What if that guy gave me the finger because he just lost his job, has a family to feed, and is so stressed out that he did something he really didn’t mean to do?

What if he was taking a family member to the emergency room and he freaked out because I happened to be blocking his path?

What if it was me, in fact, that was truly in his way?

Removing the judgment from my thoughts also helps to shift every narrative a few positions away from myself. Since I only get to experience the world through one singular lens (my own), it’s natural to shape every story as if I’m at the center of it. However, the reality is that for an overwhelming number of situations, I’m not at the center of shit. I’m just another conscious bag of water, blood, and meat co-existing with billions of other conscious bags of water, blood, and meat, trying my best to be on the right side of the Thought See-Saw as often as I can.

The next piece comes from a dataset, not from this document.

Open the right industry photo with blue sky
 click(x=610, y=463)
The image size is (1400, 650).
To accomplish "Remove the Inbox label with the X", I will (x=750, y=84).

And as far as I know, the most reliable way to be on the right side is to realize every moment I’m not on it. When I find myself in a worried, ruminative state, can I catch the fact that I’m indeed on the wrong side, study the objective nature of this thought, and discard it as an unnecessary one to have? And better yet, how soon can I move my ass to proper side? The difference between being plagued with worry (or any other negative emotion) for a few seconds versus a few days is staggering, so being able to do this sooner than later is an amazing skill to have.

Our thoughts provide the lens in which we view the world, and have created everything we experience today. To denounce their existence would render us delusional, but to give them unchecked power would turn us into slaves. The true power of thought resides somewhere between these poles, and that point can only be accessed through the careful examination of the contents of our minds.

Reflecting on the nature of thought may not come naturally, but it can be trained with consistent practice. In the same way our muscles don’t bulk up without physical exercise, our minds won’t sharpen up without adequate mental training. Contemplative practices like meditation and prayer contribute to this type of project, but much of it starts by taking regular moments in the day to ask ourselves one question:

Am I currently on the right side of thought?

If the answer is “yes,” then be aware of the fortunate position you’re in. That contentment and tranquility you’re experiencing is something that billions of people on this planet would be envious of, and you happen to have it now.

But if the answer is “no,” then how long will you allow yourself to be on the wrong side? Since you know that another side to this see-saw exists, how quickly will you shift your mindset to get there?

In the immense eyes of the cosmos, the difference between a second and a day is inconsequential. But in the context of one’s individual experience, that difference means everything. Each second you spend on the wrong side of thought is one taken away from the beauty of a brighter side, and one day, you’ll wake up realizing that you don’t have many of these moments left.

Our attention is a finite resource, just like our time. How will you choose to spend it?